01/07/2011 (Channel News Asia) - Stock markets in Malaysia and Indonesia have outpaced their Southeast Asian counterparts for the first half trading of this year.

Backed by a strong list of commodities firms, the two exchanges saw growth of between four and more than five per cent since the start of the year.

Analysts said these two markets will remain firm in the second half.

But they warn that headwinds like inflation merit caution.

Coal produced in Indonesia will likely be in hot demand as global markets brace for higher energy prices and inflation.

Malaysia, which exports much of its palm oil production, can also expect a similar take-up as resources in overseas markets remain scarce.

Its commodity plays like these that have lifted the Malaysian and Indonesian stock markets to greater heights in the first six months of 2011.

Among other Southeast Asian economies, Singapore gave up more than two per cent this year, while the rest stayed firmly in the green.

UBS Wealth Management chief investment strategist Kelvin Tay said: "In terms of Indonesia, the market has actually been very resilient.

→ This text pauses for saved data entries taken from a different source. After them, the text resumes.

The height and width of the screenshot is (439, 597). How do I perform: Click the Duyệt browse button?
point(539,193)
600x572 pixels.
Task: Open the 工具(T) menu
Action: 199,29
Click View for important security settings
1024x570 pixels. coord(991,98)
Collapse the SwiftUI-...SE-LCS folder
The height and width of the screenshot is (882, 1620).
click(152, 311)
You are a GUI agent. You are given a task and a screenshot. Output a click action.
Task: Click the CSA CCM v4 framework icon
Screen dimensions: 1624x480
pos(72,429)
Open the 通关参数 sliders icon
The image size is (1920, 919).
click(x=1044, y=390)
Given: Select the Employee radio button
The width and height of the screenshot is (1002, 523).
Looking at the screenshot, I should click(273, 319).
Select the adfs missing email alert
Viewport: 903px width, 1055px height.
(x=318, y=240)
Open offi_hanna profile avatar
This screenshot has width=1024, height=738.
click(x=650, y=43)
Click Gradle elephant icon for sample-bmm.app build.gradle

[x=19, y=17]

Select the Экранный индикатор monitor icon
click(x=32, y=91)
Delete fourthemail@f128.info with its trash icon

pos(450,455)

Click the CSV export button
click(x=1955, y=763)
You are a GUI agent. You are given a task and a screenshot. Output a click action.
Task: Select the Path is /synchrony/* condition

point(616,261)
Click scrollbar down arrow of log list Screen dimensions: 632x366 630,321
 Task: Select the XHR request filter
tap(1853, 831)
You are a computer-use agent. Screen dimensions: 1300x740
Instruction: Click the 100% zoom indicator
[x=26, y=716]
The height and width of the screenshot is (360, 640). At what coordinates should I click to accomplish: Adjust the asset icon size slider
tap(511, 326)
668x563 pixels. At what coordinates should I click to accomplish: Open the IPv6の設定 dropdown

The Indonesian rupiah has been one of the best performing currencies. On top of that, the market has also benefited from the turbulence on oil prices in the first half of this year".

But while Indonesia and Malaysia will remain as defensive markets, analysts see some warning signs for the second half.

"The valuations for Southeast Asian markets particularly for Indonesia and Malaysia are also not attractive as they were before, largely due to their outperformance this far," Mr Tay said.

"Therefore, if you're positioning for the second half this year, we would probably prefer a bias towards North Asian economies... (such as) China, Korea and Taiwan".

Analysts are betting on the commodity and technology sectors for the second half.

In particular, they are bullish on financials and tourism for Singapore, but are cautious on Thailand.

HSBC Global Research asian economist Wellian Wiranto said: "Thailand continues to be beset by political uncertainties.

"Having said that, however... in 2010, we saw the growth registering close to eight per cent of growth despite what happens in the streets of Bangkok in April and May.

"Overall, it continues to be beset by political overhang so they might miss out somewhat in the relative terms again.

"The second half will be will be a story of pick up... provided that the global picture remains fairly benign.

"Overall, we don't see signs of double dip at all, so (it's) still a good picture for the second half of this year".

While Southeast Asian markets are expected to pick up in the second half of the year in line with a brighter global economic outlook, concerns such as inflation remain.

While headline inflation has begun to ease, core inflation for quite a few economies continue to pick up.